Smooth Sharpening Steel

Joined
Jan 22, 2009
Messages
3
Finally found one and ordered it. Its amazing how difficult it can be to find a smooth steel relative to the abundance of grooved steels in stores.

Why is this so? If grooved steels aren't the best choice for everyday steeling, why are they so common in stores? Marketing? Are there any applications where a grooved steel is preferred?
 
Probably because the general populace doesn't know how to properly maintain their knives, and as such a steel that lightly sharpens is most appropriate for their uses. An experiences individual should of course use a smooth steel.
 
A sharpening steel is harder than most knife steels, yes? If so then unless is has a grit size of infinity, it must have some abrasive effect.
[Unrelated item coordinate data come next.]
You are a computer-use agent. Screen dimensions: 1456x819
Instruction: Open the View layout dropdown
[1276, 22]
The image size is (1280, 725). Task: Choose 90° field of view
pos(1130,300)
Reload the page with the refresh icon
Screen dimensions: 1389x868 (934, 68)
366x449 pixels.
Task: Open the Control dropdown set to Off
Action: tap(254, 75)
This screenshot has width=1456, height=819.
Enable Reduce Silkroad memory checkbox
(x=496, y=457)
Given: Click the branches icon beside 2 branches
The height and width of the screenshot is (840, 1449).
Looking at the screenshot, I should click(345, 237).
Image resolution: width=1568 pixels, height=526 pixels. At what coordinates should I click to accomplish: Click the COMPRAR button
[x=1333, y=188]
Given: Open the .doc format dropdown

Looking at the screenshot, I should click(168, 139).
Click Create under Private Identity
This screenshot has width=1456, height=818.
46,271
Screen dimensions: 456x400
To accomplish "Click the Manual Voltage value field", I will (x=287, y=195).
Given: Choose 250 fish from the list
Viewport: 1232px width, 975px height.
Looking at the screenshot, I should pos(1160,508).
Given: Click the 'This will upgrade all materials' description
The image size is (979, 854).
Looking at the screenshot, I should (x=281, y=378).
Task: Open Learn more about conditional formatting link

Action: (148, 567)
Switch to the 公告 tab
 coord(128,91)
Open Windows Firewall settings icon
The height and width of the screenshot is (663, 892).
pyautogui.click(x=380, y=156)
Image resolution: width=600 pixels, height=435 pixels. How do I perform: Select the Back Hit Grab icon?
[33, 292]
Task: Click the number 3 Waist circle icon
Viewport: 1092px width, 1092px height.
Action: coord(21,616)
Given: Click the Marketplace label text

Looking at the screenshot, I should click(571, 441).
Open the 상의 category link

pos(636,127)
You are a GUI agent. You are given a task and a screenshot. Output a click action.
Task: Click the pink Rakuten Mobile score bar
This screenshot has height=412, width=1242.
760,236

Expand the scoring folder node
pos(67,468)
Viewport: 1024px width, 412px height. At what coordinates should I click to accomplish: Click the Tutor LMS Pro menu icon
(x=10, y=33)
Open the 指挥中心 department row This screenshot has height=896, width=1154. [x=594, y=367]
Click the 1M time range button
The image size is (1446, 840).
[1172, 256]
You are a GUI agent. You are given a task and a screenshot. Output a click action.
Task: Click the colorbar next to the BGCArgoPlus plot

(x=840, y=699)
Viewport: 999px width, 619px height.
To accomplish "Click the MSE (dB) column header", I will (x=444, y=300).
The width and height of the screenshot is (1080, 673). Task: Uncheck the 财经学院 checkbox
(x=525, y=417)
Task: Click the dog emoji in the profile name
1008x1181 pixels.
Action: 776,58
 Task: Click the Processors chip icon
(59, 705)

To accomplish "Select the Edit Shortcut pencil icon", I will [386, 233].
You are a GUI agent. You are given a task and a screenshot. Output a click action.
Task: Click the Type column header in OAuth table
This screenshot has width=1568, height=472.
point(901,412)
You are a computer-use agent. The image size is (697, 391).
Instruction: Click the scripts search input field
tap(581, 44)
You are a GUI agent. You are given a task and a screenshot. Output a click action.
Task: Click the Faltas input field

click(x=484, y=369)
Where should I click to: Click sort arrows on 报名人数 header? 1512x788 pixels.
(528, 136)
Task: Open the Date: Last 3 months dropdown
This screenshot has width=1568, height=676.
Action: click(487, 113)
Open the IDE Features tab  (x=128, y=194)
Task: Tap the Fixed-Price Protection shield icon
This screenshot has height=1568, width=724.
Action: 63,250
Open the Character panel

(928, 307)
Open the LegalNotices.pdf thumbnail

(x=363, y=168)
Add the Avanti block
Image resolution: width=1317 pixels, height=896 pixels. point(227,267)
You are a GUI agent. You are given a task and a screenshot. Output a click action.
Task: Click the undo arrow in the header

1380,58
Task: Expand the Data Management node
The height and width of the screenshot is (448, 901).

Sure if you are using a very soft or perhaps ductile steel like INFI the edge may need frequent realignment but without some abrasive sharpening effect it wouldn't be of much use IMO. Grooved steels I'm guessing provide greater abrasive action and are therefore more suited for use on harder knives and/or less frequent use.
 
FTB, is correct. :thumbup:
Proper sharpening must be done a certain way.
 
I've been experimenting with the two types (grooved and smooth). The smooth steel seems to work in a burnishing manner. It takes some force to achieve the desired result. The grooved steel acts more like a file so it requires less force. I'm using these on Henckel kitchen knives. Both the smooth and the grooved steel seem to work ok. I'm not sure I can tell the difference so far other than requiring more force for the smoothed steel. :confused:
 
All a knife steel should do is re-straighten the edge. The actual edge gets rolled and dinged with use, creating the feel of a dulled edge. A steel realigns the edge, restoring the sharpness. If you are cutting in the kitchen on a good board and not hacking apart bones, you are doing very little dulling of the edge.
 
With a smooth steel its purpose is to realign the edge only, without abrasive effect. This is better for those who have a very finely sharpened blade and do not wish for the file-like surface of a grooved steel to make your edge coarser than the edge already present.